---
language:
  - en
pipeline_tag: text-generation
tags:
  - gguf
  - llama.cpp
  - lmstudio
  - traffic-signal-control
  - simulation
license: cc-by-nc-4.0
---

# DeepSignal-4B-V1 (GGUF)

This repository provides a GGUF model file for local inference (e.g., `llama.cpp` / LM Studio). It is intended for traffic-signal-control analysis and related text-generation workflows.
For details, check our repository at [`AIMSLaboratory/DeepSignal`](https://github.com/AIMSLaboratory/DeepSignal).


## Files

- `DeepSignal-4B_V1.F16.gguf`
- `config.json`

## Quickstart (llama.cpp)

```bash
llama-cli -m DeepSignal-4B_V1.F16.gguf -p "You are a traffic management expert.
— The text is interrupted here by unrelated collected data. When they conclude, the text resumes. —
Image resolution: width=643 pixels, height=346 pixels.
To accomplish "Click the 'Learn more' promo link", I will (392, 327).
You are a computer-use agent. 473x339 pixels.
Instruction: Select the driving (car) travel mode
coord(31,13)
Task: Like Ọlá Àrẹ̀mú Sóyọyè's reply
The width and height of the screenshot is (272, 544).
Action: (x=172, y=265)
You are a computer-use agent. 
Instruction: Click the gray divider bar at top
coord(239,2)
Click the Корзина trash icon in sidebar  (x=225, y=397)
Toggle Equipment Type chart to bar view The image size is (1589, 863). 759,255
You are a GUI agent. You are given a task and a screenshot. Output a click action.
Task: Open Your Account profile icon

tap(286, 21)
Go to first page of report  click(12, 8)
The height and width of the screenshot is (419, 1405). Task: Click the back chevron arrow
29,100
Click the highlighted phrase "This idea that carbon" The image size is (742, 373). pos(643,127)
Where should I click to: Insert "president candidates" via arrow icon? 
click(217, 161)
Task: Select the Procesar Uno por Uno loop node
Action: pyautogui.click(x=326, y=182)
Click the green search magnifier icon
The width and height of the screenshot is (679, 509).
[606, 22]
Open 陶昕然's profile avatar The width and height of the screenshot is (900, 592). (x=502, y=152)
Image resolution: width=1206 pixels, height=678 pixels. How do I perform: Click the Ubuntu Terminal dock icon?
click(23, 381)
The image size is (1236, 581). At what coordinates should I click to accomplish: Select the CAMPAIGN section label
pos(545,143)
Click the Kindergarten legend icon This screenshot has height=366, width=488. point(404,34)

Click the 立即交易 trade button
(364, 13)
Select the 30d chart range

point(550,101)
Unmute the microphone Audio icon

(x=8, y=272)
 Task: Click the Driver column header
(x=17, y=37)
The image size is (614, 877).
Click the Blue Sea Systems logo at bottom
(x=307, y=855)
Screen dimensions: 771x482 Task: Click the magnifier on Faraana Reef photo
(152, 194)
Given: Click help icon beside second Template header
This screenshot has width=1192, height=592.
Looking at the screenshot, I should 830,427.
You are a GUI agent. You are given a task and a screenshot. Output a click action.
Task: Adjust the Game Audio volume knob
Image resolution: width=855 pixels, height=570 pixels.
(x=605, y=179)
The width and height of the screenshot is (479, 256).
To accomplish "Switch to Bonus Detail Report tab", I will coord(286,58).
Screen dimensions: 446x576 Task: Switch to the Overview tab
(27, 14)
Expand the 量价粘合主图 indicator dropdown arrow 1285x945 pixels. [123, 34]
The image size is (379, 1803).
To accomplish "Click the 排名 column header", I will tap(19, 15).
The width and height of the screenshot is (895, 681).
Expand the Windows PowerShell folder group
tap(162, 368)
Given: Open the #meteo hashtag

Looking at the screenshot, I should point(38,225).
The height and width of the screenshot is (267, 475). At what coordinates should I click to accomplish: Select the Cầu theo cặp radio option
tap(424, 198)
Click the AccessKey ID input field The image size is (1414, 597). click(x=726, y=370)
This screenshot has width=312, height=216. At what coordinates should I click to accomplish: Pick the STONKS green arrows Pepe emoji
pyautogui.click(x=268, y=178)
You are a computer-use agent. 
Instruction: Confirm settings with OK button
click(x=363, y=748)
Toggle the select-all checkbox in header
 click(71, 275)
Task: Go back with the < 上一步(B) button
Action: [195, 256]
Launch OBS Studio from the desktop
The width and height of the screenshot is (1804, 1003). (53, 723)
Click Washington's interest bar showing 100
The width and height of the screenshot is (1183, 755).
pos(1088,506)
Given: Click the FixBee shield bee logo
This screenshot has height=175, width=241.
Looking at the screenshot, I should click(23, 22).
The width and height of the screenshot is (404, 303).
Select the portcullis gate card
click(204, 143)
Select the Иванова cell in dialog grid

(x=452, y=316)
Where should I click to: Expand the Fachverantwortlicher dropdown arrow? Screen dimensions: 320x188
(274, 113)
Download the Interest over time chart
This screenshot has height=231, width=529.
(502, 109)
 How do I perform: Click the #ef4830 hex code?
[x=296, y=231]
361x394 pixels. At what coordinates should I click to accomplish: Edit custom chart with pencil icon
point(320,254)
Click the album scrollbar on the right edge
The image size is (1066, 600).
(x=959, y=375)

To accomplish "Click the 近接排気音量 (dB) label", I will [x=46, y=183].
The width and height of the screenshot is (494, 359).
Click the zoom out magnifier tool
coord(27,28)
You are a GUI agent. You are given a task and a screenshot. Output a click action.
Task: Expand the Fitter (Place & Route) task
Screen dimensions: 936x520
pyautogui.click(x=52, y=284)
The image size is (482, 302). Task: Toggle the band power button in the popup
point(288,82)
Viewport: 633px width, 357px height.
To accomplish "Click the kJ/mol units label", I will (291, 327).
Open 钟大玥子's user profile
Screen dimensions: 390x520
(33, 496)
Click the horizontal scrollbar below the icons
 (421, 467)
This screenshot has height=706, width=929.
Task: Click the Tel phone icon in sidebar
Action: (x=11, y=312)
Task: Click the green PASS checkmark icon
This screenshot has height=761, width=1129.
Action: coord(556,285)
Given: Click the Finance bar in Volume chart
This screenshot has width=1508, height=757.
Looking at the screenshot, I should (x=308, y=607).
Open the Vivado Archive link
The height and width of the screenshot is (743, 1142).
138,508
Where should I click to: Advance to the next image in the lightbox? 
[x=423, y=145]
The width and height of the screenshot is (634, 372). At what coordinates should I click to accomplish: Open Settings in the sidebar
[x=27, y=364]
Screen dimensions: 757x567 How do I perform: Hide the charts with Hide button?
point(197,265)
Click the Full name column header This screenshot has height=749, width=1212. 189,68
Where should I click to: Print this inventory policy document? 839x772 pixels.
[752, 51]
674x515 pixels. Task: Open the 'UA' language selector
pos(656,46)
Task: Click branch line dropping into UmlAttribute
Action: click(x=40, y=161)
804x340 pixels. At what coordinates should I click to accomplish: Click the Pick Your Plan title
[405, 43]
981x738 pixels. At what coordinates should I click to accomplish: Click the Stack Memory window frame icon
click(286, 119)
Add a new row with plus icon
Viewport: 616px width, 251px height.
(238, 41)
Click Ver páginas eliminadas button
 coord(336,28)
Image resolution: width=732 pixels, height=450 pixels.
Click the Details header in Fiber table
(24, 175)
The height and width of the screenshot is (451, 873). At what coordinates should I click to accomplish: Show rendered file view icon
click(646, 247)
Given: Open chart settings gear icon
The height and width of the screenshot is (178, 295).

You can use your traffic knowledge to solve the traffic signal control task.
Based on the given traffic {scene} and {state}, predict the next signal phase and its duration.
You must answer directly, the format must be: next signal phase: {number}, duration: {seconds} seconds
where the number is the phase index (starting from 0) and the seconds is the duration (usually between 20-90 seconds)."
```

*You need to input the {scene} (total number of phases, which phases controls which lanes/directions and current phase ID/number, etc) and {state} (number of queing vehicles per lane, throughout vehicles per lane during the current phase, etc)*

## Evaluation (Traffic Simulation)

### Performance Metrics Comparison by Model *

| Model | Avg Saturation | Avg Cumulative Queue Length (veh⋅min) | Avg Throughput (veh/5min) | Avg Response Time (s) |
|:---:|:---:|:---:|:---:|:---:|
| [`GPT-OSS-20B (thinking)`](https://huggingface.co/openai/gpt-oss-20b) | 0.380 | 14.088 | 77.910 | 6.768 |
| **DeepSignal-4B (Ours)** | 0.422 | 15.703 | **79.883** | 2.131 |
| [`Qwen3-30B-A3B`](https://huggingface.co/Qwen/Qwen3-VL-30B-A3B-Instruct) | 0.431 | 17.046 | 79.059 | 2.727 |
| [`Qwen3-4B`](https://huggingface.co/Qwen/Qwen3-4B-Instruct-2507) | 0.466 | 57.699 | 75.712 | 1.994 |
| Max Pressure | 0.465 | 23.022 | 77.236 | ** |
| [`LightGPT-8B-Llama3`](https://huggingface.co/lightgpt/LightGPT-8B-Llama3) | 0.523 | 54.384 | 75.512 | 3.025*** |

`*`: Each simulation scenario runs for 60 minutes. We discard the first **5 minutes** as warm-up, then compute metrics over the next **20 minutes** (minute 5 to 25). We cap the evaluation window because, when an LLM controls signal timing for only a single intersection, spillback from neighboring intersections may occur after ~20+ minutes and destabilize the scenario. All evaluations are conducted on a **Mac Studio M3 Ultra**.  
`**`: Max Pressure is a fixed signal-timing optimization algorithm (not an LLM), so we omit its Avg Response Time; this metric is only defined for LLM-based signal-timing optimization.  
`***`: For LightGPT-8B-Llama3, Avg Response Time is computed using only the successful responses.

# License
This project is licensed under the Creative Commons Attribution-NonCommercial 4.0 International (CC BY-NC 4.0).
Commercial use is strictly prohibited.